An appellate court ruled this week that the 21-year minimum age requirement for handgun purchases violates their constitutional rights.
The story: In a divided decision, a three-judge panel of the U.S. Court of Appeals for the 4th Circuit in Richmond, Virginia, said that the minimum age restriction for buying handguns federally licensed gun dealers unfairly place 19-and 20-year olds separates from other adults.
The decision found that prohibiting firearm dealers to sell handguns to people under the age of 21 is unconstitutional and violates the Second Amendment.
The court opinion: Judge Julias Richardson says that 18-year-olds have the right to own a gun and were required to serve in the militia and take care of their weapons “at the time of the Founding.”
“When do constitutional rights vest? At 18 or 21? 16 or 25? Why not 13 or 33? In the law, a line must sometimes be drawn … Our nation’s most cherished constitutional rights vest no later than 18. And the Second Amendment’s right to keep and bear arms is no different,” Richardson wrote in the opinion.
Richardson, who was joined by Judge G. Steven Agee, also expressed concerns that the age restriction might prompt young people to obtain guns in less regulated ways.
“We first find that 18-year-olds possess Second Amendment rights. They enjoy almost every other constitutional right, and they were required at the time of the Founding to serve in the militia and furnish their own weapons. We then ask, as our precedent requires, whether the government has met its burden to justify its infringement of those rights under the appropriate level of scrutiny,” he said.

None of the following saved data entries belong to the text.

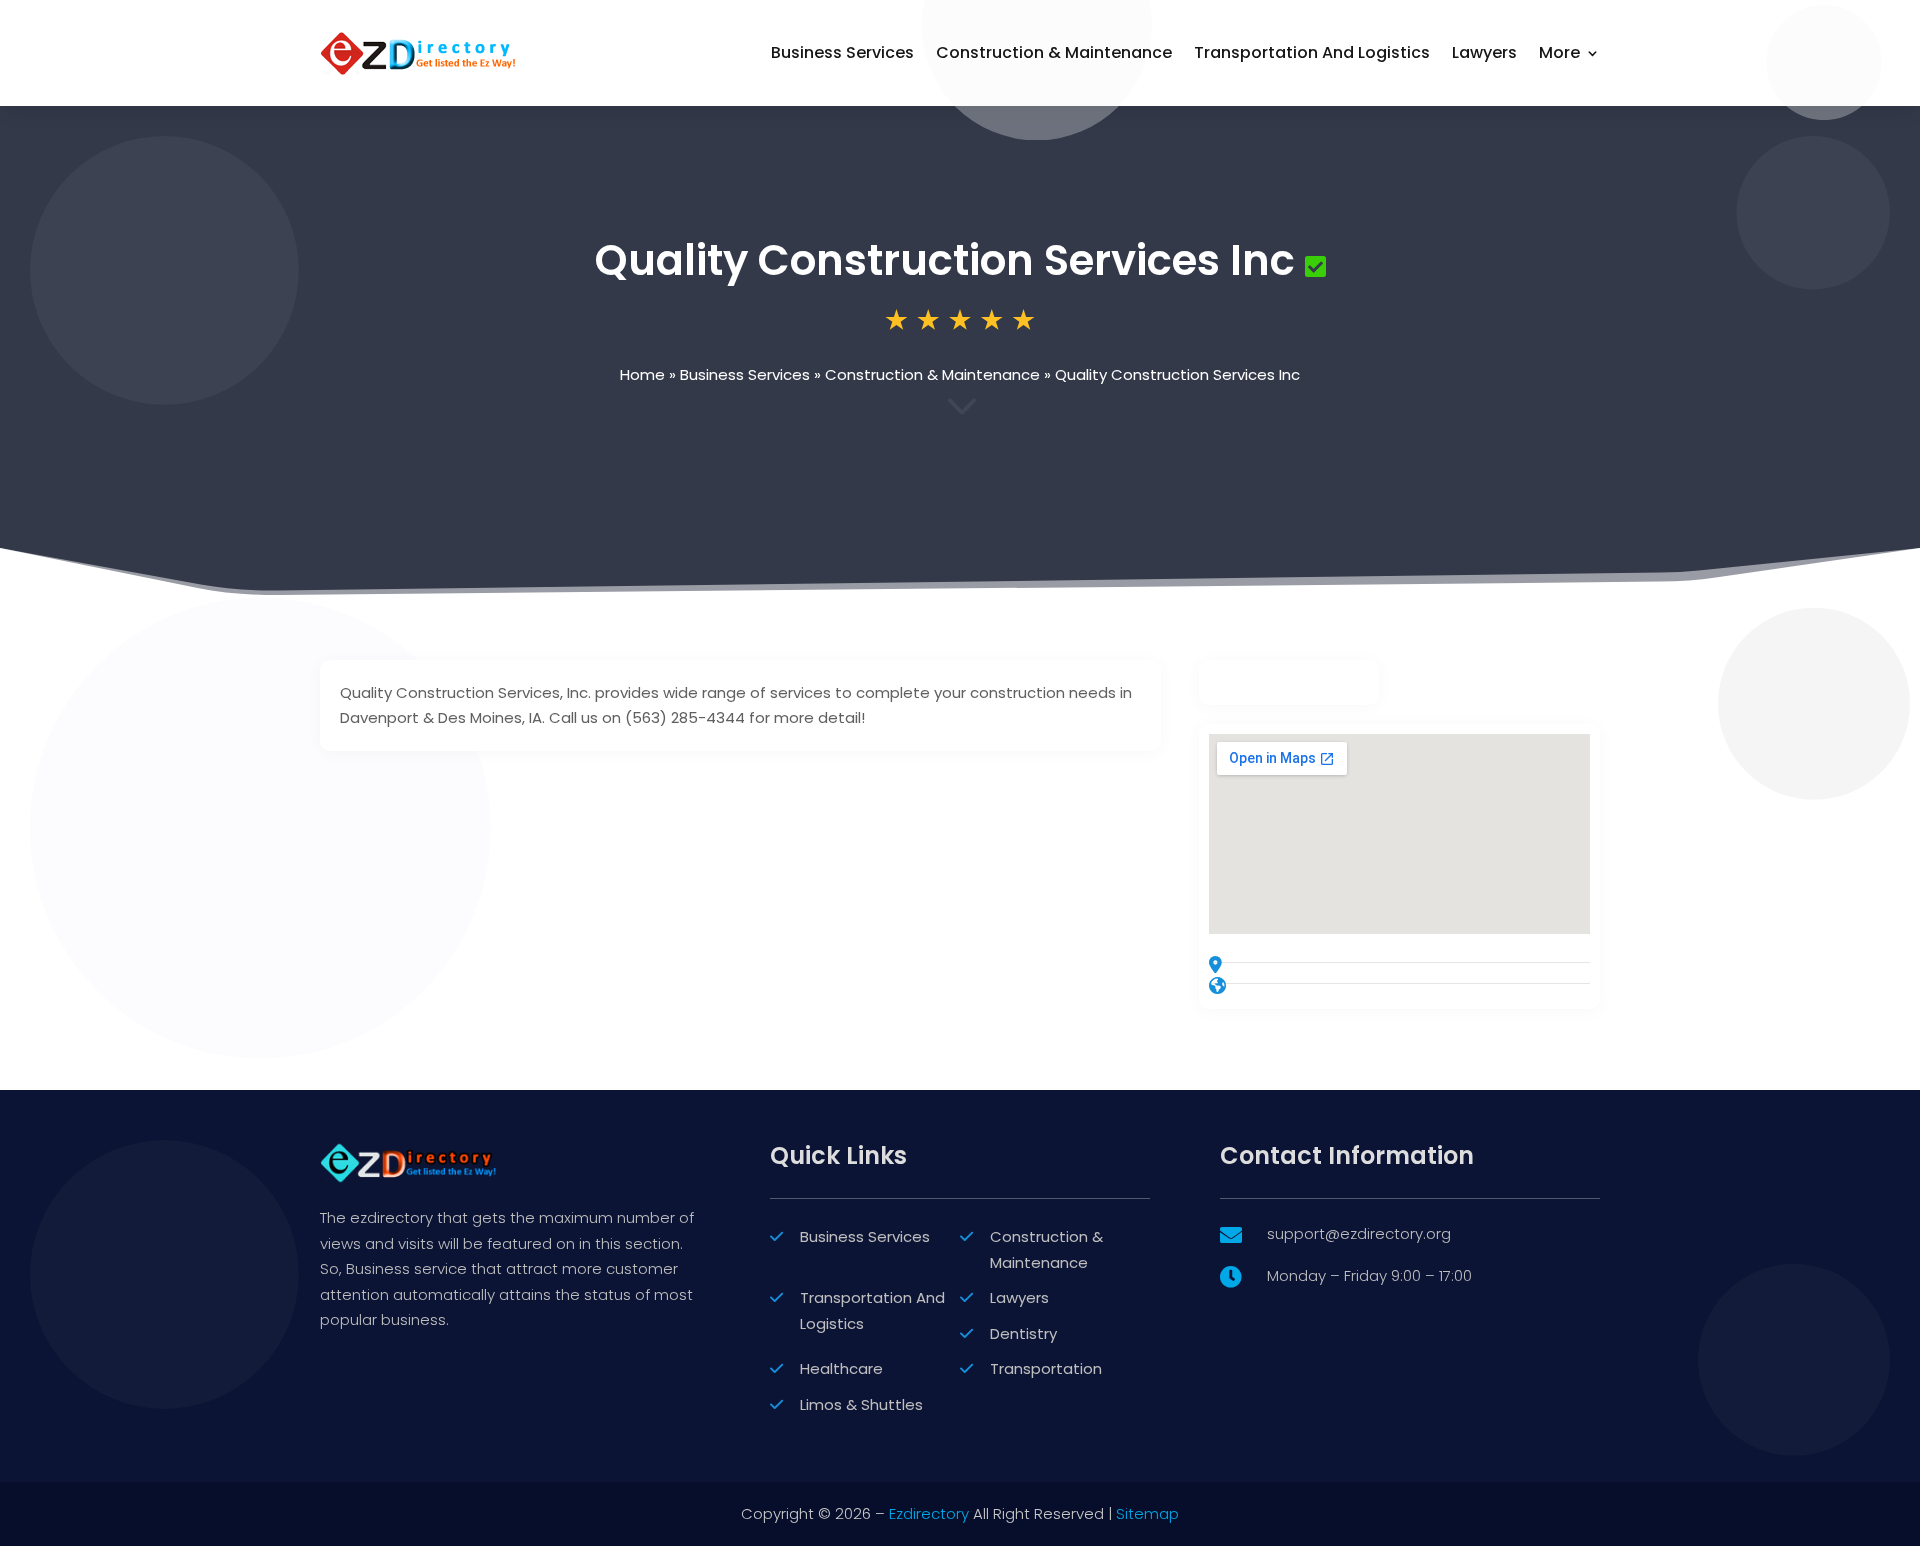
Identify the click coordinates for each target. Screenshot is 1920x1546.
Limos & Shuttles (861, 1404)
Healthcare (841, 1368)
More (1559, 52)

“To justify this restriction, Congress used disproportionate crime rates to craft overinclusive laws that restrict the rights of overwhelmingly law-abiding citizens, Richardson continued. “And in doing so, Congress focused on purchases from licensed dealers without establishing those dealers as the source of the guns 18- to 20-year-olds use to commit crimes. So we hold that the challenged federal laws and regulations are unconstitutional under the Second Amendment.
“Despite the weighty interest in reducing crime and violence, we refuse to relegate either the Second Amendment or 18- to 20-year-olds to a second-class status.”
How we got here: The minimum age requirement for buying handguns was challenged by plaintiffs Natalia Marshall and Tanner Hirschfeld, who were unable to purchase firearms in Virginia because of their age.